*EXERCISE REQUIREMENTS:*
Every record must be output verbatim in the reply.

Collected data
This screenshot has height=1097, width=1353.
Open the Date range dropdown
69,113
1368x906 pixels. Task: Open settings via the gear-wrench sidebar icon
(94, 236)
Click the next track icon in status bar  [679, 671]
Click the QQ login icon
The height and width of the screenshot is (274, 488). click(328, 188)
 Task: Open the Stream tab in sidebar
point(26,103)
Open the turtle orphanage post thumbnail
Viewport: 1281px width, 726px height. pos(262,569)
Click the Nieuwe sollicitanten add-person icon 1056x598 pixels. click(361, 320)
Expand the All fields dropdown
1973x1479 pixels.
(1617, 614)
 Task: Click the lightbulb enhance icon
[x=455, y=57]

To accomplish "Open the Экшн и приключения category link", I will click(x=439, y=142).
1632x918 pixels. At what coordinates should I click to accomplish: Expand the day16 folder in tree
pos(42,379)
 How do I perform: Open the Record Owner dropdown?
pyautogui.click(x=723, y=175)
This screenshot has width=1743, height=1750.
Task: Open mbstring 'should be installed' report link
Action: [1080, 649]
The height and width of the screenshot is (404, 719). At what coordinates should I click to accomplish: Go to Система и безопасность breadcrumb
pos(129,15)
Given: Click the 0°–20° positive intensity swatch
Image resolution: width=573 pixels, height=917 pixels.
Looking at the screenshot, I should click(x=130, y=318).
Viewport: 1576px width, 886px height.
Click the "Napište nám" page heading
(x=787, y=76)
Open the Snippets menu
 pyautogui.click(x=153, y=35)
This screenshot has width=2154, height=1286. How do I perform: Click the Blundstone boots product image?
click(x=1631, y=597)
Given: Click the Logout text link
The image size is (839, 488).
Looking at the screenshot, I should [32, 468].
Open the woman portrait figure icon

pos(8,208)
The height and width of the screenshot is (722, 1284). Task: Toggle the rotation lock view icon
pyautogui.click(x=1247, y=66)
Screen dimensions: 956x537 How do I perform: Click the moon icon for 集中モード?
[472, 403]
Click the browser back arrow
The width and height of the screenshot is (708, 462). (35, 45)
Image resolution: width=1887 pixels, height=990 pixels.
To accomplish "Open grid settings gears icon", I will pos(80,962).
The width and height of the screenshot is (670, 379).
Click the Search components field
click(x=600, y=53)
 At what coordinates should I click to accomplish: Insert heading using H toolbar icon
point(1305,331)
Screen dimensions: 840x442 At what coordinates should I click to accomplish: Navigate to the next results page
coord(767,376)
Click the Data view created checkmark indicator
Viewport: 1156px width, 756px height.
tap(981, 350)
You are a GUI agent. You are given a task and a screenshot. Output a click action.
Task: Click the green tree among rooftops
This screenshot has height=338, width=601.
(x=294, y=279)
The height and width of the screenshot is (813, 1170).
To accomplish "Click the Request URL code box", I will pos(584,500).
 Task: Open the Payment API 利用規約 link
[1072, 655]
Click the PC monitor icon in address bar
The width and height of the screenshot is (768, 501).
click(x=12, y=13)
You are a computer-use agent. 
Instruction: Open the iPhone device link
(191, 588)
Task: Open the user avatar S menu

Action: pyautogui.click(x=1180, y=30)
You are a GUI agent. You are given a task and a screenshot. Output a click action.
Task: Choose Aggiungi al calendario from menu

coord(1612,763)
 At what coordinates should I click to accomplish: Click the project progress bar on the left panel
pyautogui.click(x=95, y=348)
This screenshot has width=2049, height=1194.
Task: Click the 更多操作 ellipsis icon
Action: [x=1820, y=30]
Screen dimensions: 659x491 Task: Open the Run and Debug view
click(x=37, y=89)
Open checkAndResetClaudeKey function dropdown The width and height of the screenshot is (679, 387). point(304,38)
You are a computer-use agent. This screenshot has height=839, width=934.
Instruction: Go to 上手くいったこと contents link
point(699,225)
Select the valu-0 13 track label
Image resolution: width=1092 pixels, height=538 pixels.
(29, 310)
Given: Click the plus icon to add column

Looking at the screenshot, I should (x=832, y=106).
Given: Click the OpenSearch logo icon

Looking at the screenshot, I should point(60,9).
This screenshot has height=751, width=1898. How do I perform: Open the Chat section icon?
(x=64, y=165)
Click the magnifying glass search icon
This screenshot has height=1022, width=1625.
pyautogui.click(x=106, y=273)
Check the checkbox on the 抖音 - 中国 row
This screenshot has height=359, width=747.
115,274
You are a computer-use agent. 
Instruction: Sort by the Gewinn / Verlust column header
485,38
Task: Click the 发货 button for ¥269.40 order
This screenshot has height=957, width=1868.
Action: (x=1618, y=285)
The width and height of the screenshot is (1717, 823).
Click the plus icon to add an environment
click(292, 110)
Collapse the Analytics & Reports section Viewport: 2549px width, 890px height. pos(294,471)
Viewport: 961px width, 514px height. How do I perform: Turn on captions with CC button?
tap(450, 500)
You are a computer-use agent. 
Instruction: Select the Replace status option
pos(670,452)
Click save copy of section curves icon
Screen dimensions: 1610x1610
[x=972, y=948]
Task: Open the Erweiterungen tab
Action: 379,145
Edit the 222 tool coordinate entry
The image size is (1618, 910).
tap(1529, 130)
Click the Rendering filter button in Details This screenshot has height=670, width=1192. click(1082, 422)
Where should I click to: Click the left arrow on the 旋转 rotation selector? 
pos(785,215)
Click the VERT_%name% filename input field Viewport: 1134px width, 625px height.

*RESPONSE FOR THIS EXERCISE:*
This screenshot has height=1097, width=1353.
Open the Date range dropdown
69,113
1368x906 pixels. Task: Open settings via the gear-wrench sidebar icon
(94, 236)
Click the next track icon in status bar  [679, 671]
Click the QQ login icon
The height and width of the screenshot is (274, 488). click(328, 188)
 Task: Open the Stream tab in sidebar
point(26,103)
Open the turtle orphanage post thumbnail
Viewport: 1281px width, 726px height. pos(262,569)
Click the Nieuwe sollicitanten add-person icon 1056x598 pixels. click(361, 320)
Expand the All fields dropdown
1973x1479 pixels.
(1617, 614)
 Task: Click the lightbulb enhance icon
[x=455, y=57]

To accomplish "Open the Экшн и приключения category link", I will click(x=439, y=142).
1632x918 pixels. At what coordinates should I click to accomplish: Expand the day16 folder in tree
pos(42,379)
 How do I perform: Open the Record Owner dropdown?
pyautogui.click(x=723, y=175)
This screenshot has width=1743, height=1750.
Task: Open mbstring 'should be installed' report link
Action: [1080, 649]
The height and width of the screenshot is (404, 719). At what coordinates should I click to accomplish: Go to Система и безопасность breadcrumb
pos(129,15)
Given: Click the 0°–20° positive intensity swatch
Image resolution: width=573 pixels, height=917 pixels.
Looking at the screenshot, I should click(x=130, y=318).
Viewport: 1576px width, 886px height.
Click the "Napište nám" page heading
(x=787, y=76)
Open the Snippets menu
 pyautogui.click(x=153, y=35)
This screenshot has width=2154, height=1286. How do I perform: Click the Blundstone boots product image?
click(x=1631, y=597)
Given: Click the Logout text link
The image size is (839, 488).
Looking at the screenshot, I should [32, 468].
Open the woman portrait figure icon

pos(8,208)
The height and width of the screenshot is (722, 1284). Task: Toggle the rotation lock view icon
pyautogui.click(x=1247, y=66)
Screen dimensions: 956x537 How do I perform: Click the moon icon for 集中モード?
[472, 403]
Click the browser back arrow
The width and height of the screenshot is (708, 462). (35, 45)
Image resolution: width=1887 pixels, height=990 pixels.
To accomplish "Open grid settings gears icon", I will pos(80,962).
The width and height of the screenshot is (670, 379).
Click the Search components field
click(x=600, y=53)
 At what coordinates should I click to accomplish: Insert heading using H toolbar icon
point(1305,331)
Screen dimensions: 840x442 At what coordinates should I click to accomplish: Navigate to the next results page
coord(767,376)
Click the Data view created checkmark indicator
Viewport: 1156px width, 756px height.
tap(981, 350)
You are a GUI agent. You are given a task and a screenshot. Output a click action.
Task: Click the green tree among rooftops
This screenshot has height=338, width=601.
(x=294, y=279)
The height and width of the screenshot is (813, 1170).
To accomplish "Click the Request URL code box", I will pos(584,500).
 Task: Open the Payment API 利用規約 link
[1072, 655]
Click the PC monitor icon in address bar
The width and height of the screenshot is (768, 501).
click(x=12, y=13)
You are a computer-use agent. 
Instruction: Open the iPhone device link
(191, 588)
Task: Open the user avatar S menu

Action: pyautogui.click(x=1180, y=30)
You are a GUI agent. You are given a task and a screenshot. Output a click action.
Task: Choose Aggiungi al calendario from menu

coord(1612,763)
 At what coordinates should I click to accomplish: Click the project progress bar on the left panel
pyautogui.click(x=95, y=348)
This screenshot has width=2049, height=1194.
Task: Click the 更多操作 ellipsis icon
Action: [x=1820, y=30]
Screen dimensions: 659x491 Task: Open the Run and Debug view
click(x=37, y=89)
Open checkAndResetClaudeKey function dropdown The width and height of the screenshot is (679, 387). point(304,38)
You are a computer-use agent. This screenshot has height=839, width=934.
Instruction: Go to 上手くいったこと contents link
point(699,225)
Select the valu-0 13 track label
Image resolution: width=1092 pixels, height=538 pixels.
(29, 310)
Given: Click the plus icon to add column

Looking at the screenshot, I should (x=832, y=106).
Given: Click the OpenSearch logo icon

Looking at the screenshot, I should point(60,9).
This screenshot has height=751, width=1898. How do I perform: Open the Chat section icon?
(x=64, y=165)
Click the magnifying glass search icon
This screenshot has height=1022, width=1625.
pyautogui.click(x=106, y=273)
Check the checkbox on the 抖音 - 中国 row
This screenshot has height=359, width=747.
115,274
You are a computer-use agent. 
Instruction: Sort by the Gewinn / Verlust column header
485,38
Task: Click the 发货 button for ¥269.40 order
This screenshot has height=957, width=1868.
Action: (x=1618, y=285)
The width and height of the screenshot is (1717, 823).
Click the plus icon to add an environment
click(292, 110)
Collapse the Analytics & Reports section Viewport: 2549px width, 890px height. pos(294,471)
Viewport: 961px width, 514px height. How do I perform: Turn on captions with CC button?
tap(450, 500)
You are a computer-use agent. 
Instruction: Select the Replace status option
pos(670,452)
Click save copy of section curves icon
Screen dimensions: 1610x1610
[x=972, y=948]
Task: Open the Erweiterungen tab
Action: 379,145
Edit the 222 tool coordinate entry
The image size is (1618, 910).
tap(1529, 130)
Click the Rendering filter button in Details This screenshot has height=670, width=1192. click(1082, 422)
Where should I click to: Click the left arrow on the 旋转 rotation selector? 
pos(785,215)
Click the VERT_%name% filename input field Viewport: 1134px width, 625px height.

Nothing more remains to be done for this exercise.